_TEXT_.
- - -
Abstract

Reinforcement learning refers to a machine learning paradigm in which an agent interacts with the environment to learn how to perform a task. The characteristics of the environment may change over time or be affected by disturbances not controlled, avoiding the agent finding a proper policy. Some approaches attempt to address these problems, as interactive reinforcement learning, where an external entity helps the agent learn through advice. Other approaches, such as robust reinforcement learning, allow the agent to learn the task, acting in a disturbed environment. In this paper, we propose an approach that addresses interactive reinforcement learning problems in a dynamic environment, where advice provides information on the task and the dynamics of the environment. Thus, an agent learns a policy in a disturbed environment while receiving advice. We implement our approach in the dynamic version of the cart-pole balancing task and a simulated robotic arm dynamic environment to organize objects. Our results show that the proposed approach allows an agent to complete the task satisfactorily in a dynamic, continuous state-action domain. Moreover, experimental results suggest agents trained with our approach are less sensitive to changes in the characteristics of the environment than interactive reinforcement learning agents.
- - -
_DATA BLOCK_.
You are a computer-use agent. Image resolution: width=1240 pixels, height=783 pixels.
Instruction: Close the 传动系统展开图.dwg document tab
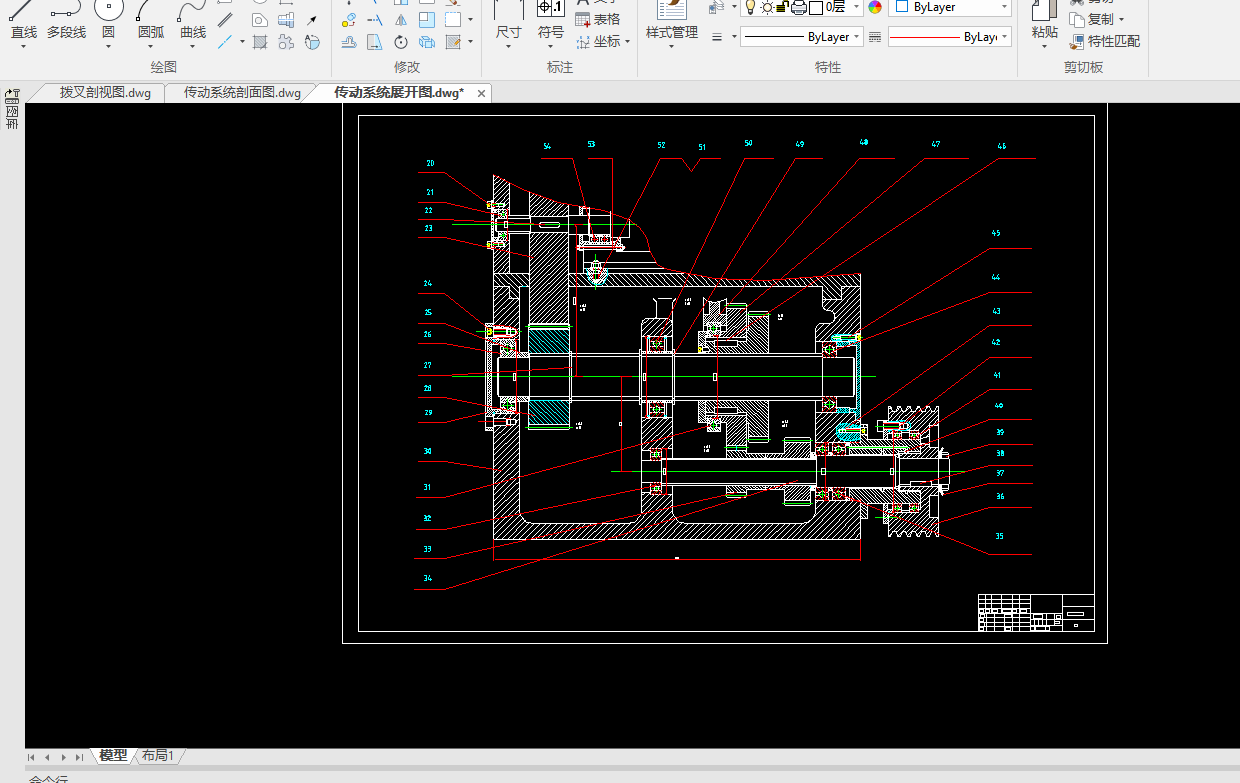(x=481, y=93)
- - -
_TASK TO CARRY OUT_.
According to the abstract, in which two environments was the proposed approach implemented?

_WRITTEN SOLUTION_.
The dynamic version of the cart-pole balancing task and a simulated robotic arm dynamic environment to organize objects.